Она в последнее время бояться даже стала этого дома с двором, заросшим крапивой да репейником, а ведь когда-то был он ей, можно сказать, вторым родным гнездом.

— Здорово, соседка! — распахнулась с веселым скрипом калитка.

— Петьша! — охнула Ольга.

Он стоял с топориком в руках, по-нездешнему как-то обветренный и, что было особенно дивно, бородатый и с сединой в коротко стриженных волосах. Стоял, расставив тоже босые ноги, смеялся ей глазами. Что толкнуло ее? Ольга обхватила его шею голыми теплыми руками, припала головой к груди его, заплакала:

— Петьша, откуда? Бродяга ты этакий!

— Е-мое, твоя телега! — и этот, оказывается, уже тут как тут, без него ничего не обойдется! Во-он и бутылка распочатая уже меж ними стоит. — Сколь годов домами бок о бок живем, а хоть бы раз когда приласкала она меня, приголубила! А к тебе, Петро, вишь, как кинулась!
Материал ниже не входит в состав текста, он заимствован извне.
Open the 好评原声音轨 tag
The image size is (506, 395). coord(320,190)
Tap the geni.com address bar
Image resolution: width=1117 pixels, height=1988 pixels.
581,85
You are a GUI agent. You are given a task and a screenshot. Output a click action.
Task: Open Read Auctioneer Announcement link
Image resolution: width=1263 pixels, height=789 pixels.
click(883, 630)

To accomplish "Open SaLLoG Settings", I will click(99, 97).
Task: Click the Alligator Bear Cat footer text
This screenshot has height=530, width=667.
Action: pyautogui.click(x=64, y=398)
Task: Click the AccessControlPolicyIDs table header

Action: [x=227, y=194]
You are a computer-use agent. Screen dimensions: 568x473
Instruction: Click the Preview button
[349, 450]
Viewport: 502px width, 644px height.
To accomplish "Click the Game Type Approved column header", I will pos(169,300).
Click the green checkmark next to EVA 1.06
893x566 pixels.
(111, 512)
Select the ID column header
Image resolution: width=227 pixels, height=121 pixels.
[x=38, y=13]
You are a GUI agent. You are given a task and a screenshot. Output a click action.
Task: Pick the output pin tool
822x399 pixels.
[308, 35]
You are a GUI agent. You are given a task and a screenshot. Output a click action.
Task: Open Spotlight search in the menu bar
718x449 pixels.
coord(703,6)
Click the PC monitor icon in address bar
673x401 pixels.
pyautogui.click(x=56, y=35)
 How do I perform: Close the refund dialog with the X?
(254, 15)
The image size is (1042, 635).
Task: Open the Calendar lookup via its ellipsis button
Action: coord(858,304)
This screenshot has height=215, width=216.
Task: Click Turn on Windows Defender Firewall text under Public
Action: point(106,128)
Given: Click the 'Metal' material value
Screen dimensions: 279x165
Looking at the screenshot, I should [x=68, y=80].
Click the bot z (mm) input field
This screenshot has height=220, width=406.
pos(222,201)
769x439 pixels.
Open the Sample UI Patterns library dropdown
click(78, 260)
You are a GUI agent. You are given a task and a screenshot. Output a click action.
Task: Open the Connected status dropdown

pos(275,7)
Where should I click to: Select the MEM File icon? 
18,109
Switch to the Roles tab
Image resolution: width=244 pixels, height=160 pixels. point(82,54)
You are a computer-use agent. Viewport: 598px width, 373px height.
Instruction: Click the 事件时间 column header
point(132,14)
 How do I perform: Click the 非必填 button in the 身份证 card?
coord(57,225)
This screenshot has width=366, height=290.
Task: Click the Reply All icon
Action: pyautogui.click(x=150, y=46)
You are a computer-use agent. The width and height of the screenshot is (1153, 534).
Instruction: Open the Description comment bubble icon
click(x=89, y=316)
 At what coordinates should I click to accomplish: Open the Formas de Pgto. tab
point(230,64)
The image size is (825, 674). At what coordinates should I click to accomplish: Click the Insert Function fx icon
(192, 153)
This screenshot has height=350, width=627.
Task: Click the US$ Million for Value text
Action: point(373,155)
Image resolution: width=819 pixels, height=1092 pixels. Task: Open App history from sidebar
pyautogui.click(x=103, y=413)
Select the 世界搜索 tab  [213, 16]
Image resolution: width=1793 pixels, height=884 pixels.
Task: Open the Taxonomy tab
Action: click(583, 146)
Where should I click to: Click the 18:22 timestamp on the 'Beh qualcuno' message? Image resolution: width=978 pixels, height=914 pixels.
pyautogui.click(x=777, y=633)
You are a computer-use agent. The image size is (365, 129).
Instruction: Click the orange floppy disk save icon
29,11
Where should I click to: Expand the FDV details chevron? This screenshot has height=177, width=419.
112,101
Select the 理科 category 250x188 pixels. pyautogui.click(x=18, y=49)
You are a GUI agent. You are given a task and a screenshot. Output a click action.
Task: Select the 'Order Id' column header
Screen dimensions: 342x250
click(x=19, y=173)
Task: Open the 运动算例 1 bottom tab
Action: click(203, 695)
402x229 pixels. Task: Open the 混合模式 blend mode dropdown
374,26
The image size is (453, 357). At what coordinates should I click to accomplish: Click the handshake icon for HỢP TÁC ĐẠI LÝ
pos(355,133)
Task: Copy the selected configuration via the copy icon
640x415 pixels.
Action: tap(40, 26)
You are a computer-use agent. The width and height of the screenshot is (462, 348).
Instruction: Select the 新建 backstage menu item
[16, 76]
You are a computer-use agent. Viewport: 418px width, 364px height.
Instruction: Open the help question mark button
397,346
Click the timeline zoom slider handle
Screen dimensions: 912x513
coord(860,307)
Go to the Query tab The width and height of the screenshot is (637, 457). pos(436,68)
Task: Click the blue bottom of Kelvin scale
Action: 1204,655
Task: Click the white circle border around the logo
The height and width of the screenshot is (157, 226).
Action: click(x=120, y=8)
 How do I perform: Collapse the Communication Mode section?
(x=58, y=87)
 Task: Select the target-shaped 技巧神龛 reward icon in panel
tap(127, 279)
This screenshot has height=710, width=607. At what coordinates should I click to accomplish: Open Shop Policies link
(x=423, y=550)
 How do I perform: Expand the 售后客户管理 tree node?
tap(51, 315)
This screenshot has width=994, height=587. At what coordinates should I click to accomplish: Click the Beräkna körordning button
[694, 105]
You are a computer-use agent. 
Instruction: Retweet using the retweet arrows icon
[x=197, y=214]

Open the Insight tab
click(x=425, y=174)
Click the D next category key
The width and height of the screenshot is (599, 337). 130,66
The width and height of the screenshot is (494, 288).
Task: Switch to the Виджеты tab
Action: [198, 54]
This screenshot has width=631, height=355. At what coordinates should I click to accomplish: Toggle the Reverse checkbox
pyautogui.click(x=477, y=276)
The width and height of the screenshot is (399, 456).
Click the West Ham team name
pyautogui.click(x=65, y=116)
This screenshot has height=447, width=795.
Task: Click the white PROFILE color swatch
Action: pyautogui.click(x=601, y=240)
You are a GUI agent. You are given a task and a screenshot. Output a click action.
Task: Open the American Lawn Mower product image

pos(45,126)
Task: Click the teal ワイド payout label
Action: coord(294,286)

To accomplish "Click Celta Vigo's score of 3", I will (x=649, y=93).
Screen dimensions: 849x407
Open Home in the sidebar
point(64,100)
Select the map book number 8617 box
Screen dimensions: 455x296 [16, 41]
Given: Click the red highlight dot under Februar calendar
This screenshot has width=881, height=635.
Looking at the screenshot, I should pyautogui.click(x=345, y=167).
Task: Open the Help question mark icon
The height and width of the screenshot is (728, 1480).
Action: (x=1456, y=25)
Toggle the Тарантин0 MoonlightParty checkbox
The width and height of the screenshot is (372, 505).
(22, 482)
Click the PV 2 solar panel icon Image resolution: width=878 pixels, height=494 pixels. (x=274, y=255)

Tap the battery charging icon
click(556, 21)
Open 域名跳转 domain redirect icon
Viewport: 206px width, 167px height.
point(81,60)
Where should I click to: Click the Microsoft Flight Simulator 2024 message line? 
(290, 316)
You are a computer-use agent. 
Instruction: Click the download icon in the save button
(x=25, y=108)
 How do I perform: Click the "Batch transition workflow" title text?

Что сказать ему на это: ботало и есть ботало. Ольга вытерла глаза, засмотрелась, теперь уже успокоившись, в лицо Петра. Да и как объяснить им обоим, что к Петру-то все ее детство, вся юность крепко-накрепко привязаны.

И сейчас будто на миг повернулось к ней то времечко, заполнило оба двора шумом игрищ, визгом ребятни, окриками взрослых. Слышала она будто въяве и его, Петьшин, голосишко. Бывало, выскочит из сарая со спущенными до колен штанишками, потребует: «Пойка, вытти опу!» Случалось и ей, Ольге, управляться с этим делом, вместо сестры его. Срывала лопушок и… чуть было не сунулась сейчас с воспоминаниями этими, да вовремя одумалась: утонула Поля, Петина сестра, задушевная подруженька Ольги. В пруду утонула, шестнадцати годков. Зачем бередить,

— Ну, давайте, е-мое, за встречу! — не давала бутылка покою Семену. — Олюшка, Петро?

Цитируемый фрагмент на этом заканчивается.